A method to plot beam diagram using sympy's own plot()

sympy/physics/continuum_mechanics/beam.py

@@ -15,15 +15,11 @@
 from sympy.plotting import plot, PlotGrid
 from sympy.geometry.entity import GeometryEntity
 from sympy.external import import_module
-from sympy.utilities.decorator import doctest_depends_on
-from sympy import lambdify
+from sympy import lambdify, Add
 from sympy.core.compatibility import iterable
+from sympy.utilities.decorator import doctest_depends_on
 
-matplotlib = import_module('matplotlib', __import__kwargs={'fromlist':['pyplot']})
-numpy = import_module('numpy', __import__kwargs={'fromlist':['linspace']})
-
-__doctest_requires__ = {('Beam.plot_loading_results',): ['matplotlib']}
-
+numpy = import_module('numpy', __import__kwargs={'fromlist':['arange']})
 
 class Beam(object):
     """
@@ -123,6 +119,8 @@ def __init__(self, length, elastic_modulus, second_moment, variable=Symbol('x'),
         self._base_char = base_char
         self._boundary_conditions = {'deflection': [], 'slope': []}
         self._load = 0
+        self._applied_supports = []
+        self._support_as_loads = []
         self._applied_loads = []
         self._reaction_loads = {}
         self._composite_type = None
@@ -366,6 +364,8 @@ def apply_support(self, loc, type="fixed"):
         (-4*SingularityFunction(x, 0, 2) + 3*SingularityFunction(x, 10, 2)
             + 120*SingularityFunction(x, 30, 1) + SingularityFunction(x, 30, 2) + 4000/3)/(E*I)
         """
+        loc = sympify(loc)
+        self._applied_supports.append((loc, type))
         if type == "pin" or type == "roller":
             reaction_load = Symbol('R_'+str(loc))
             self.apply_load(reaction_load, loc, -1)
@@ -377,6 +377,9 @@ def apply_support(self, loc, type="fixed"):
             self.apply_load(reaction_moment, loc, -2)
             self.bc_deflection.append((loc, 0))
             self.bc_slope.append((loc, 0))
+            self._support_as_loads.append((reaction_moment, loc, -2, None))
+
+        self._support_as_loads.append((reaction_load, loc, -1, None))
 
     def apply_load(self, value, start, order, end=None):
         """
@@ -1521,6 +1524,137 @@ def plot_loading_results(self, subs=None):
         return PlotGrid(4, 1, ax1, ax2, ax3, ax4)
 
 
+    @doctest_depends_on(modules=('numpy',))
+    def draw(self, pictorial=False):
+        """Returns a plot object representing the beam diagram of the beam.
+
+        Parameters
+        ==========
+
+        pictorial: Boolean (default=False)
+            Setting ``pictorial=True`` would simply create a pictorial (scaled) view
+            of the beam diagram not according to the scale.

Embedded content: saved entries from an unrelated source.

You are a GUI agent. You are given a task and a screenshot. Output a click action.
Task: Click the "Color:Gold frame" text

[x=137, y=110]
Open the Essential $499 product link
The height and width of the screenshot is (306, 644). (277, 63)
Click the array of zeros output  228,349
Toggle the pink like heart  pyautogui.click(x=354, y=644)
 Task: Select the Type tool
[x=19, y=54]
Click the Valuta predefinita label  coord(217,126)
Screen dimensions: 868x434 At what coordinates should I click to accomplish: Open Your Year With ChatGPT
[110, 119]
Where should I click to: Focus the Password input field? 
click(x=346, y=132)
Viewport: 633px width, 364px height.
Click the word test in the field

+            Although setting ``pictorial=False`` would create a beam diagram with
+            the exact dimensions on the plot
+
+        Examples
+        ========
+
+        .. plot::
+            :context: close-figs
+            :format: doctest
+            :include-source: True
+
+            >>> from sympy.physics.continuum_mechanics.beam import Beam
+            >>> from sympy import symbols
+            >>> R1, R2 = symbols('R1, R2')
+            >>> E, I = symbols('E, I')
+            >>> b = Beam(50, 20, 30)
+            >>> b.apply_load(10, 2, -1)
+            >>> b.apply_load(R1, 10, -1)

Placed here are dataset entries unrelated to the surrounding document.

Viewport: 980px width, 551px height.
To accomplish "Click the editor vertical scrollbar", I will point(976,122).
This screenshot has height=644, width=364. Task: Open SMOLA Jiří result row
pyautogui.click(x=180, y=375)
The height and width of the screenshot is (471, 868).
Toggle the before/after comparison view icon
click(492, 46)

+            >>> b.apply_load(R2, 30, -1)
+            >>> b.apply_load(90, 5, 0, 23)
+            >>> b.apply_load(10, 30, 1, 50)
+            >>> b.apply_support(50, "pin")
+            >>> b.apply_support(0, "fixed")
+            >>> b.apply_support(20, "roller")
+            >>> b.draw(pictorial=True)
+            Plot object containing:
+            [0]: cartesian line: 25*SingularityFunction(x, 5, 0)
+            - 25*SingularityFunction(x, 23, 0) + SingularityFunction(x, 30, 1)
+            - 20*SingularityFunction(x, 50, 0) - SingularityFunction(x, 50, 1)
+            + 5 for x over (0.0, 50.0)
+        """
+        if not numpy:
+            raise ImportError("To use this function numpy module is required")
+
+        x = self.variable
+        length = self.length
+        height = length/10
+
+        rectangles = []
+        rectangles.append({'xy':(0, 0), 'width':length, 'height': height, 'facecolor':"brown"})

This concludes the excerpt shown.